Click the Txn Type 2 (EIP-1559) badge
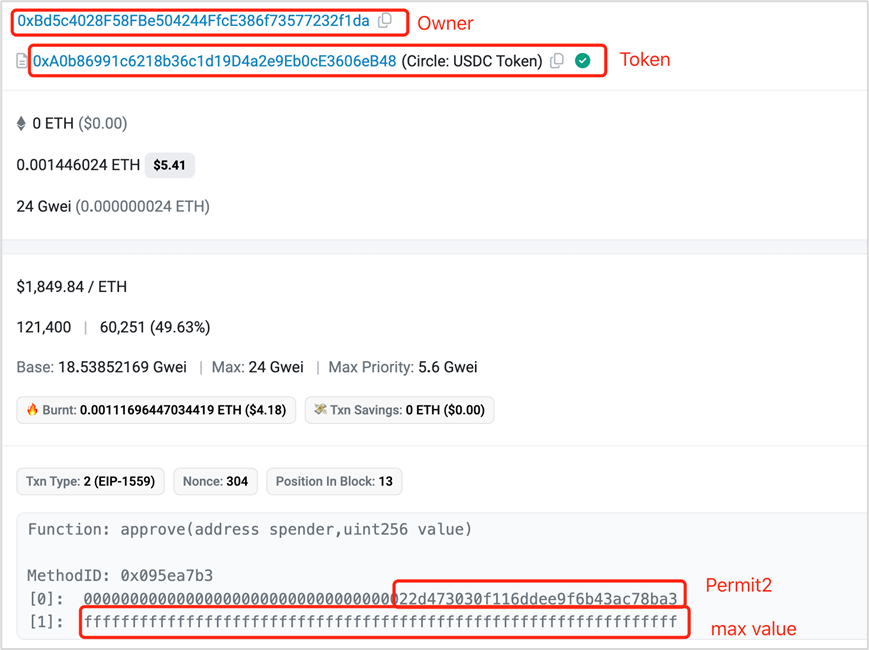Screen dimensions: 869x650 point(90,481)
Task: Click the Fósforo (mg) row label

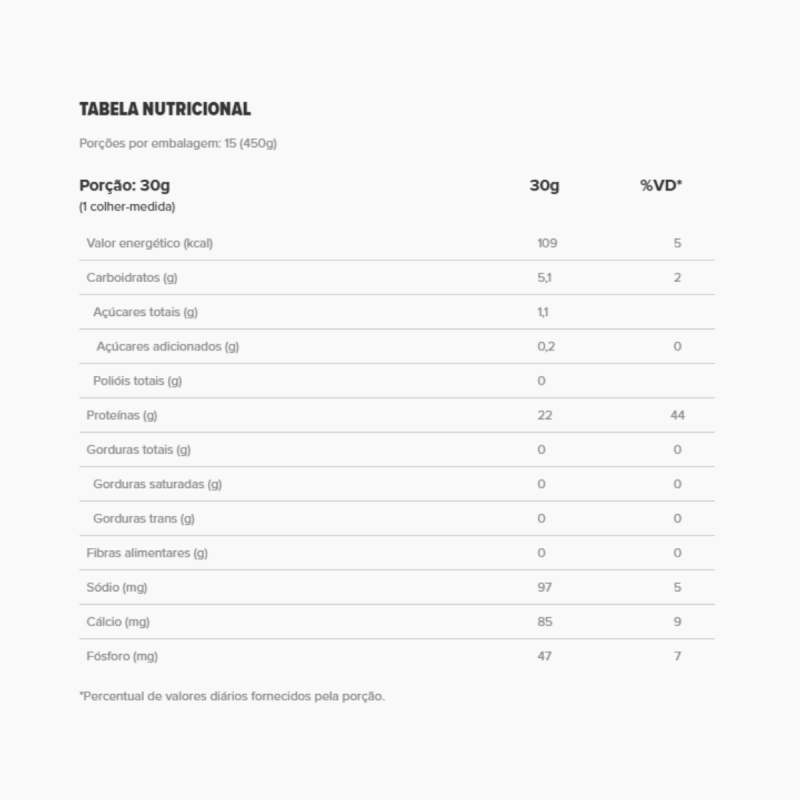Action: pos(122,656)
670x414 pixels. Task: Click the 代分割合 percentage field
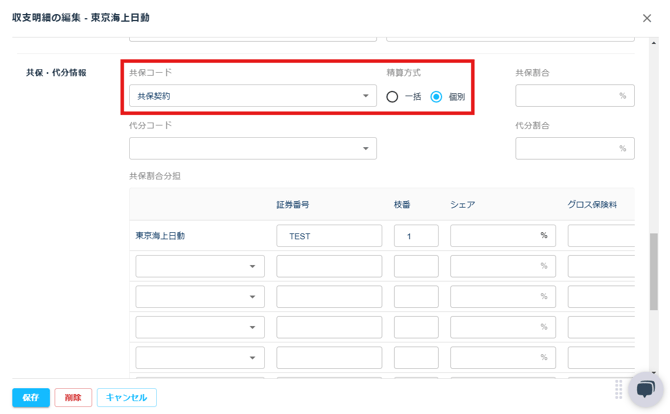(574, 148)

TASK PROMPT - Once more, please print the whole listing exactly, omitting each image.

SOLUTION TO THE PROBLEM -
Click the Txn Type 2 (EIP-1559) badge
Screen dimensions: 869x650 point(90,481)
Task: Click the Fósforo (mg) row label

Action: pos(122,656)
670x414 pixels. Task: Click the 代分割合 percentage field
(574, 148)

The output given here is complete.